At 1,1-11 repete Lc 24,13-53 em perspectiva diferente:
Lc 24 é coroamento At 1 é abertura, portanto, há diferenças, já que não é história. Inicia-se nova fase da missão, a fase do Espírito Santo. No início da missão de Jesus está o batismo de João, no início da missão dos apóstolos está o batismo do Espírito, pois ele é, doravante o movedor da missão. A missão parte de Jerusalém (Mt 28,16ss e Mc 16,7 relatam estes acontecimentos na Galiléia). Com isto Lc quer ligar a missão de suas comunidades (anos 80) com Jesus e com o AT. Lc sempre parte de Jerusalém (apresentação do menino no templo: Lc 2,22sss; o menino entre os doutores: Lc 2,41ss; a tentação é em Jerusalém: Lc 4,9). Isto tudo indica que Jesus continua o Antigo Testamento. Também a missão dos apóstolos, movida pelo Espírito Santo, parte de Jerusalém, pois continua Jesus e o AT. De lá vai para os confins. Pode-se dizer, Lc 1-2 coloca Jesus em continuidade com Israel.
At 1,1-11 coloca as comunidades em continuação com Jesus.

Síntese:
A ascensão não é fato histórico na maneira atual de entender. É testemunho de que Jesus está vivo, que sua obra continua nos apóstolos movidos pelo Espírito Santo. Os cristãos das comunidades lucanas se espelham neste relato:
Vêem Jesus vivo, mas não podem esperar dele uma ação mágica de instauração do Reino, nem devem imaginar que agora está tudo perdido, pois Jesus já não está fisicamente presente. Tudo o que se esperava desde o AT se realiza em Jesus, mas agora são os cristãos, movidos pelo ES que farão o que Jesus fazia. A realeza (v.6-8) não cairá do céu, mas os discípulos, movidos pelo ES o anunciarão até os confins da terra. A ascensão é um marco, um relato, um mito que quer mostrar que Jesus é muito mais que um homem comum.

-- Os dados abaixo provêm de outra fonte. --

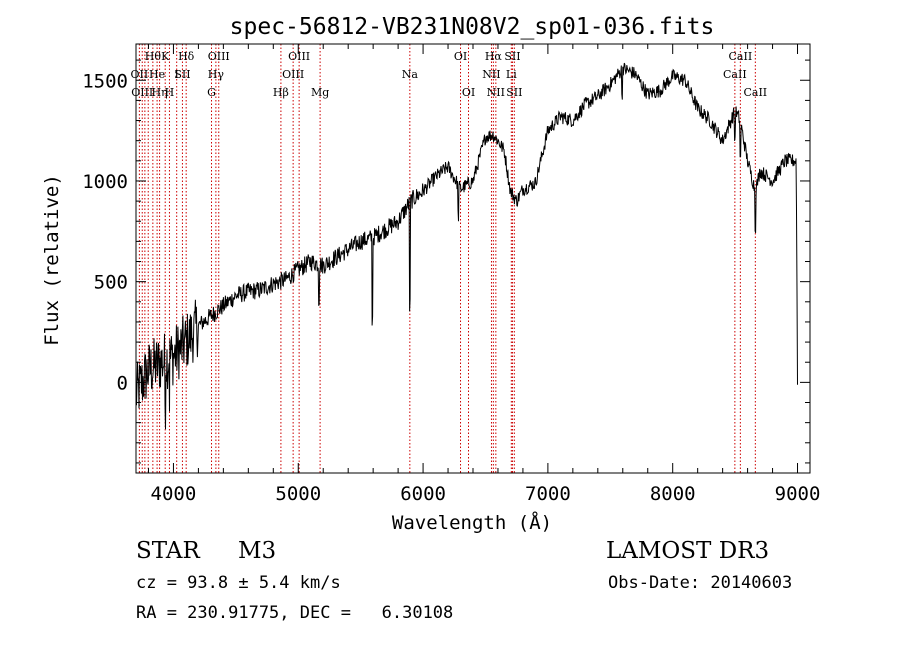 The height and width of the screenshot is (649, 900). What do you see at coordinates (105, 81) in the screenshot?
I see `y-tick-label: 1500` at bounding box center [105, 81].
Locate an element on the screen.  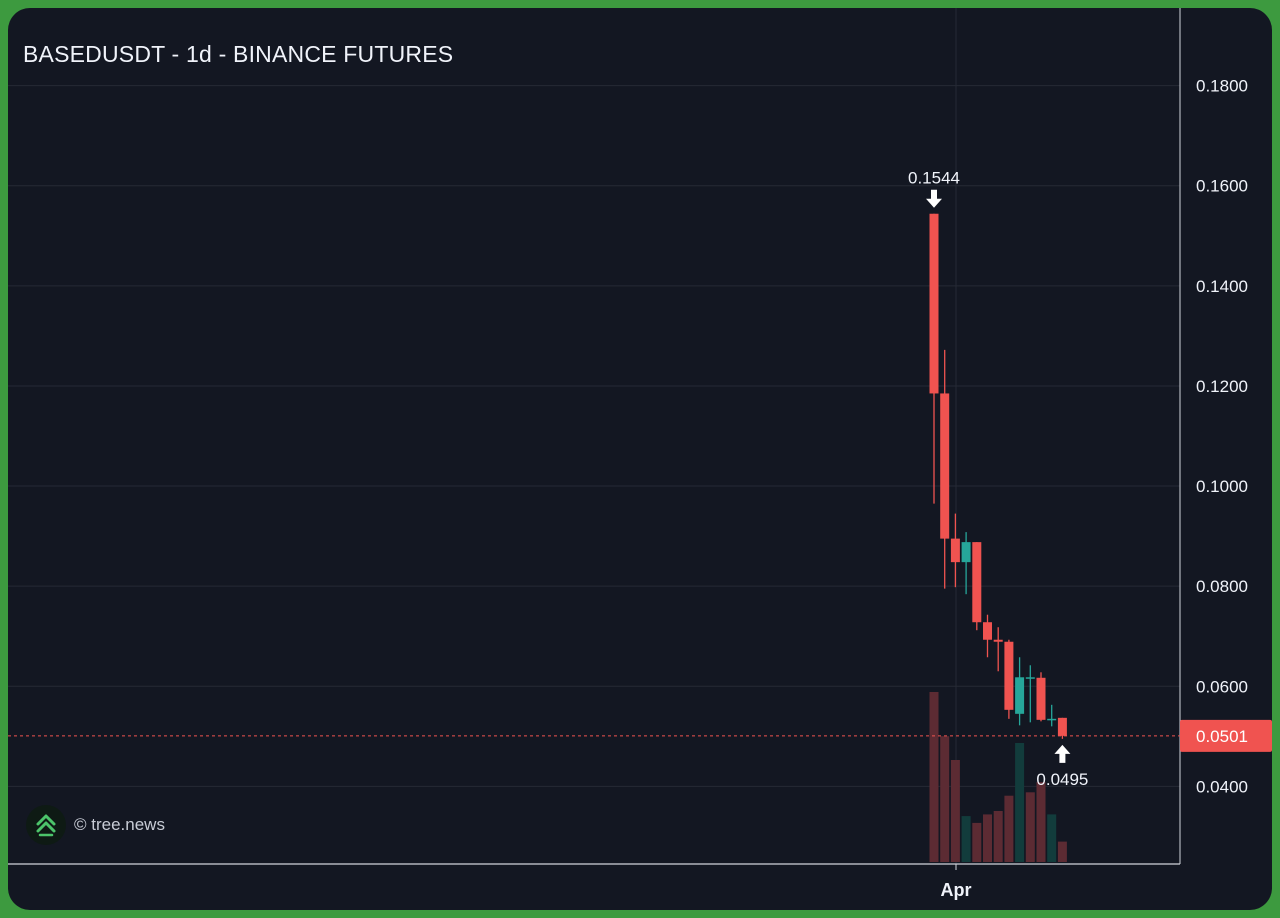
arrow-up-icon is located at coordinates (1062, 754).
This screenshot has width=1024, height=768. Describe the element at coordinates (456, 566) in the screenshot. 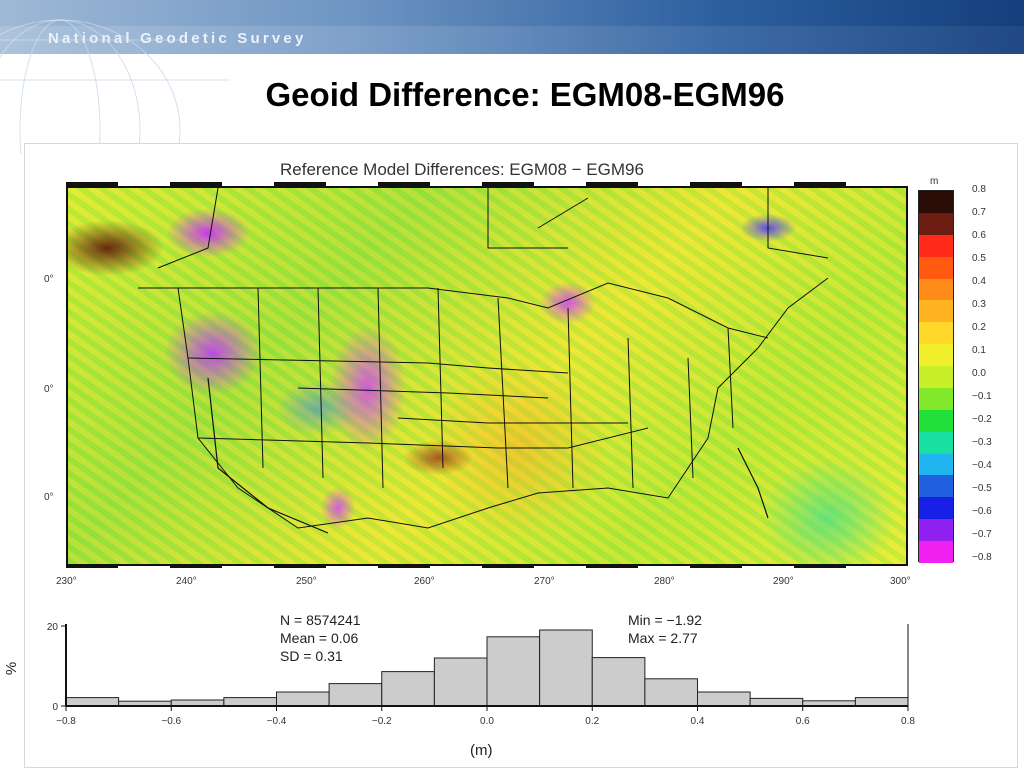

No Atos mostra que não temos Jesus, mas temos o Espírito Santo, o enviado. Lucas é o que mais fala do Espírito Santo (51) vezes.

Os v.6-8 são como o programa de todo livro dos At. A missão sai de Jerusalém e se expande até os confins do mundo.
Os v.9-11 representam o espaço de ação dos discípulos, isto é, entre a subida e a volta de Jesus.